[WHAT THE TASK ASKS]:
A single number is the answer: how many lines of the data hold "each"?

── SOURCE MATERIAL ──

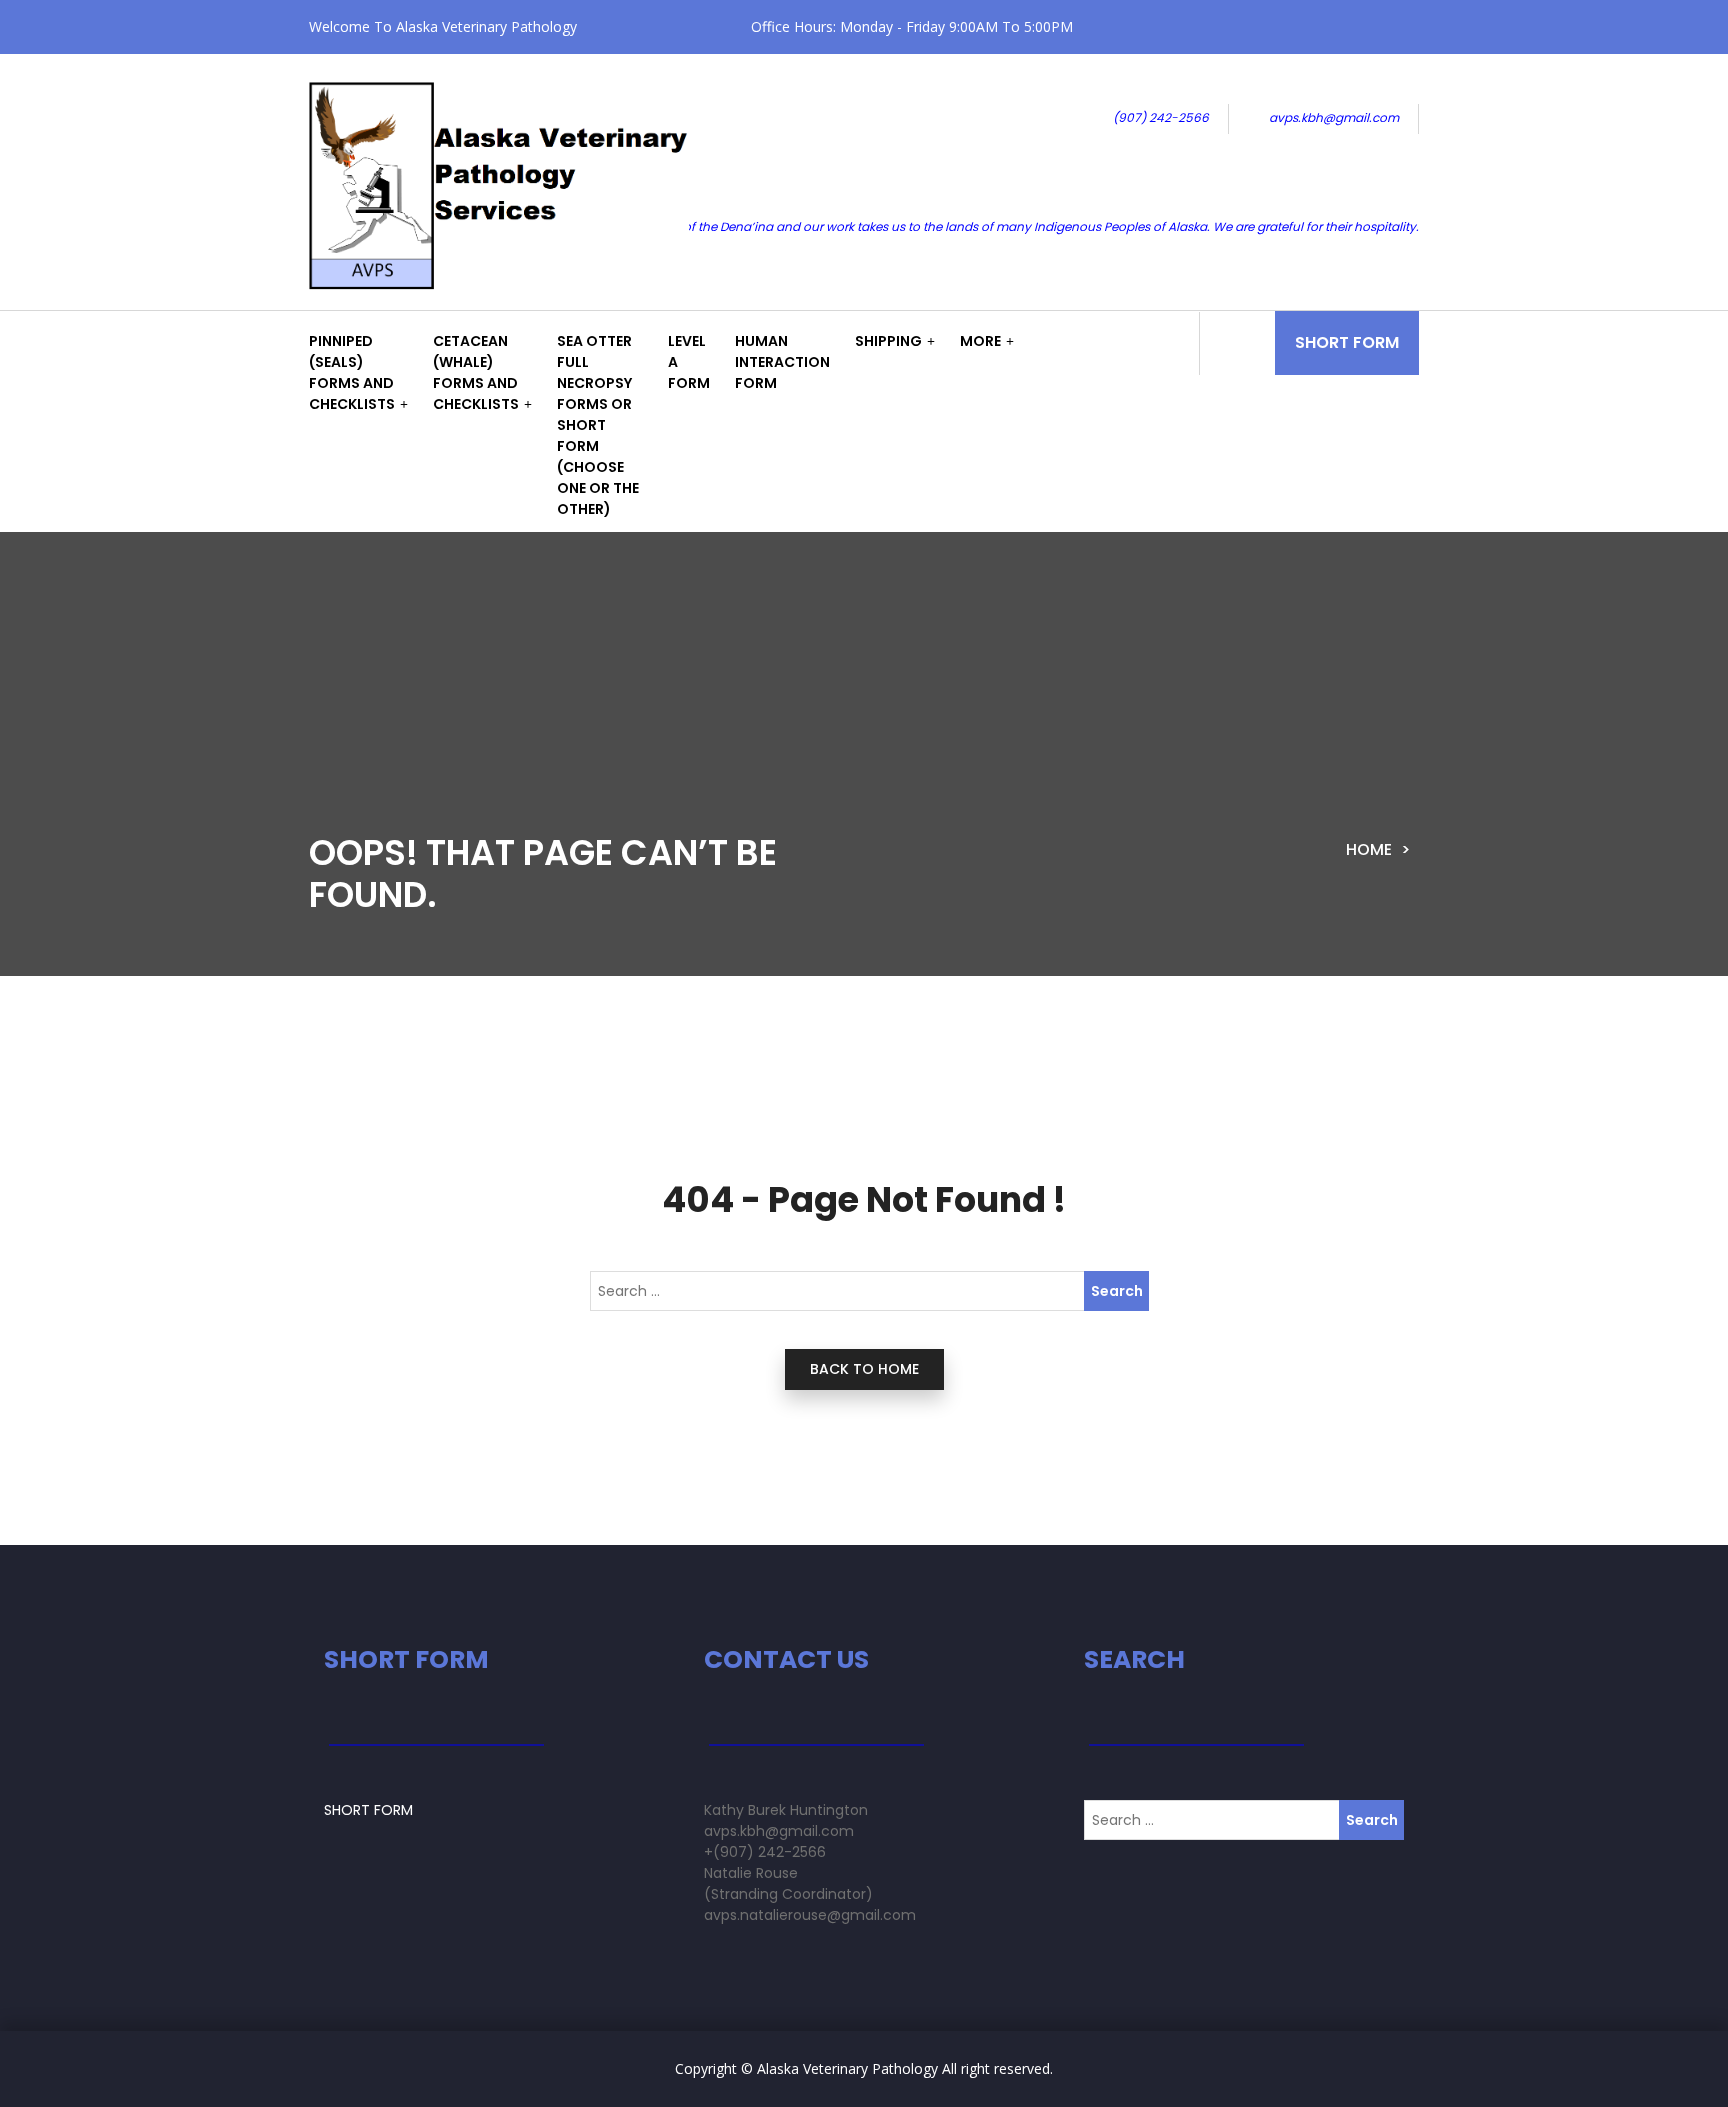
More (980, 341)
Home (1369, 849)
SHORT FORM (368, 1810)
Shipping (888, 341)
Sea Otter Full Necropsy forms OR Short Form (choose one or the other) (598, 425)
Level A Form (689, 362)
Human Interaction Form (782, 362)
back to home (864, 1369)
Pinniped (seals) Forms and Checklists (352, 372)
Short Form (1347, 342)
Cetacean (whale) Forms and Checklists (476, 372)
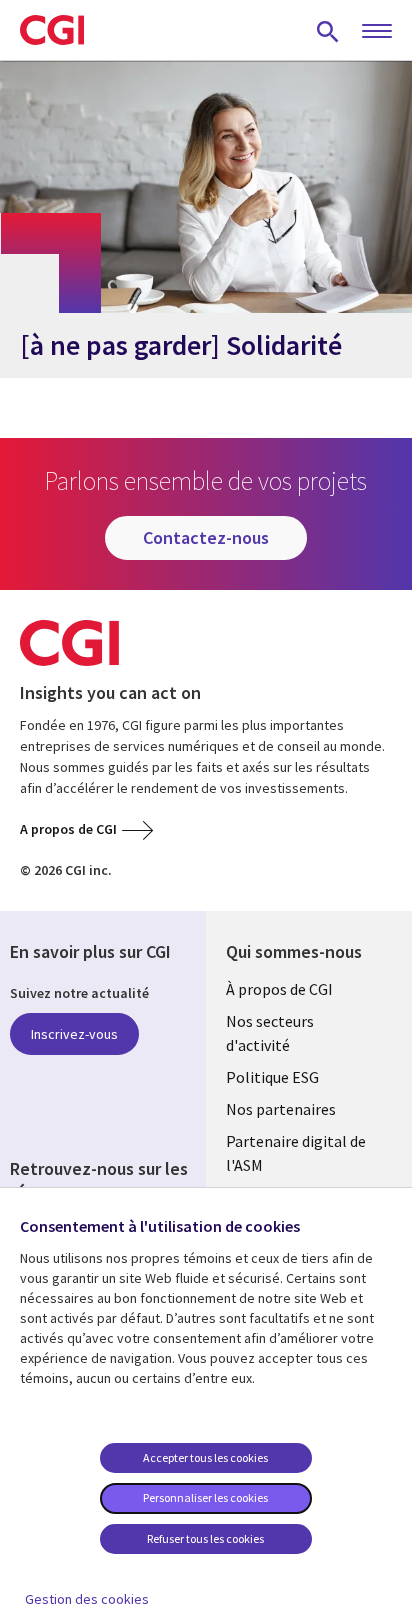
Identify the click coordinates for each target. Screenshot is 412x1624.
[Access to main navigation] (377, 32)
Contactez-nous (206, 537)
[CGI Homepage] (52, 30)
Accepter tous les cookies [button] (205, 1457)
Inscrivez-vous (74, 1034)
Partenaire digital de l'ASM (296, 1153)
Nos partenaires (281, 1109)
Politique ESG (272, 1077)
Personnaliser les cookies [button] (205, 1497)
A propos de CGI (68, 829)
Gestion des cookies (87, 1599)
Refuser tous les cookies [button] (205, 1538)
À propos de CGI (279, 989)
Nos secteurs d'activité (270, 1033)
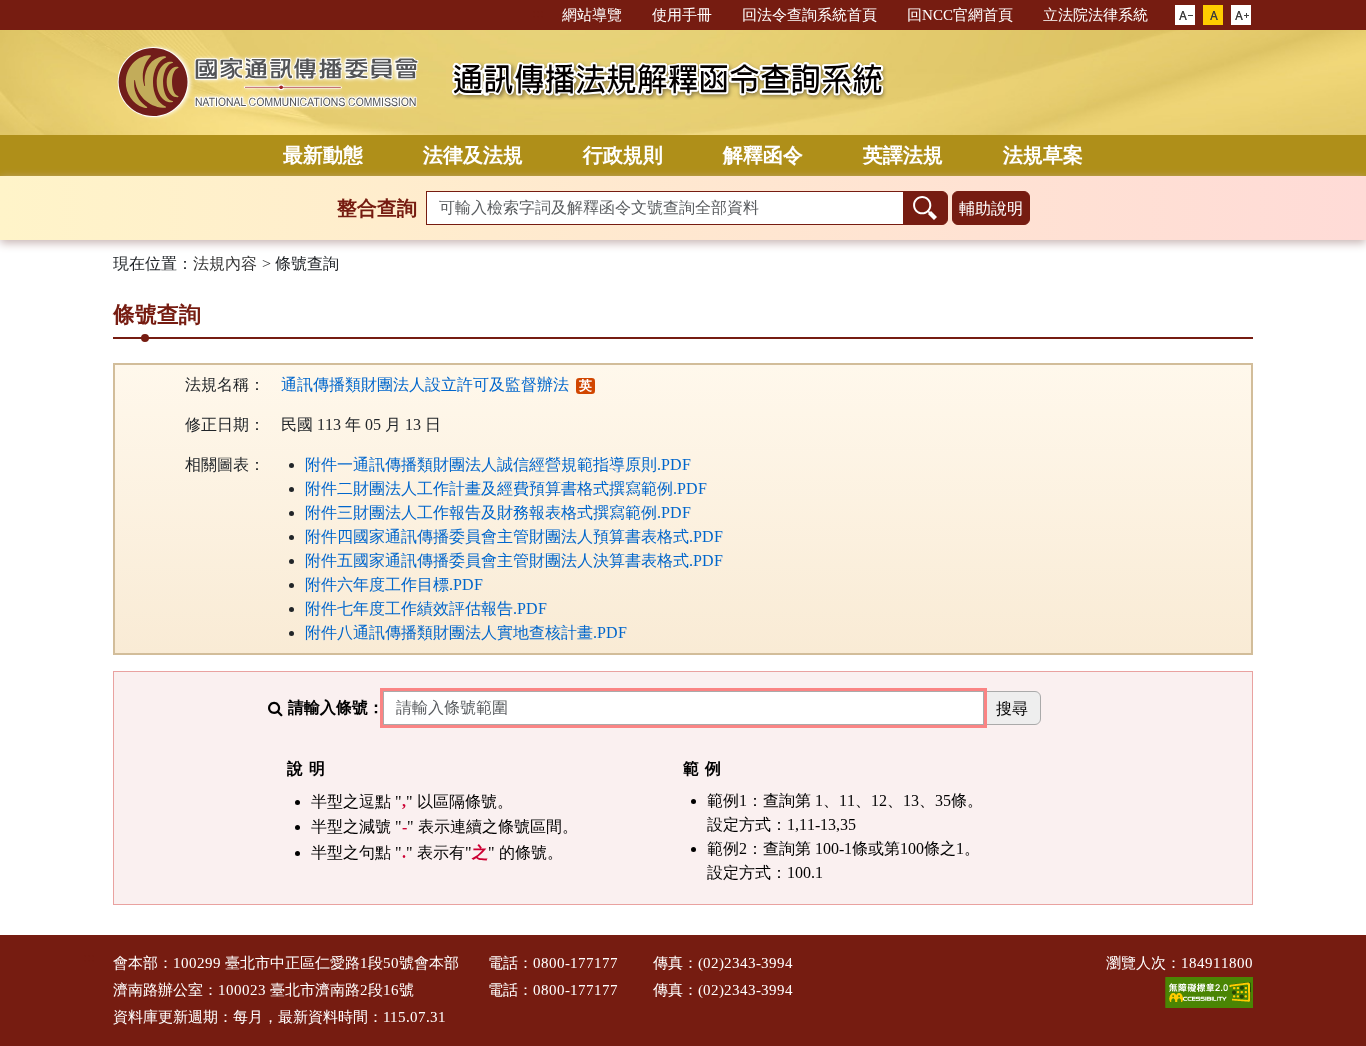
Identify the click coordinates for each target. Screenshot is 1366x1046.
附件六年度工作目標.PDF (394, 584)
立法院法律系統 (1095, 15)
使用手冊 (682, 15)
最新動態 (323, 155)
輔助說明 (991, 208)
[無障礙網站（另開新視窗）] (1209, 991)
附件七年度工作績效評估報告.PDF (426, 608)
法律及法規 (473, 155)
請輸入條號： (336, 707)
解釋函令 (763, 155)
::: (538, 13)
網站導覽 (592, 15)
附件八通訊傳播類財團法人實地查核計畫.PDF (466, 632)
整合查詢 (377, 208)
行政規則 (623, 155)
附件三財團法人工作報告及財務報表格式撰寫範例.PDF (498, 512)
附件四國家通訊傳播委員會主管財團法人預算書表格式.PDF (514, 536)
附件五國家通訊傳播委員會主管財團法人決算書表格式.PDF (514, 560)
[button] (1185, 16)
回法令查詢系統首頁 (809, 15)
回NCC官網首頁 (960, 15)
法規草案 (1043, 155)
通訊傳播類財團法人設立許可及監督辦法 (425, 384)
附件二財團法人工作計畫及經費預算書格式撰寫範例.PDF (506, 488)
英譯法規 (903, 155)
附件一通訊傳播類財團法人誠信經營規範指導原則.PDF (498, 464)
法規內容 (225, 263)
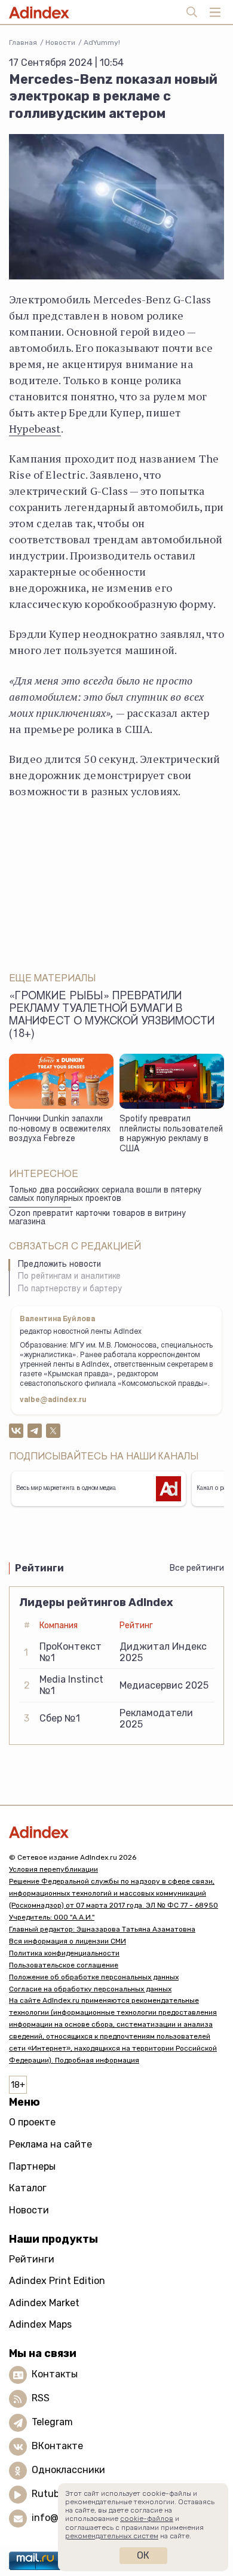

───

[EXERCISE RESPONSE]:
2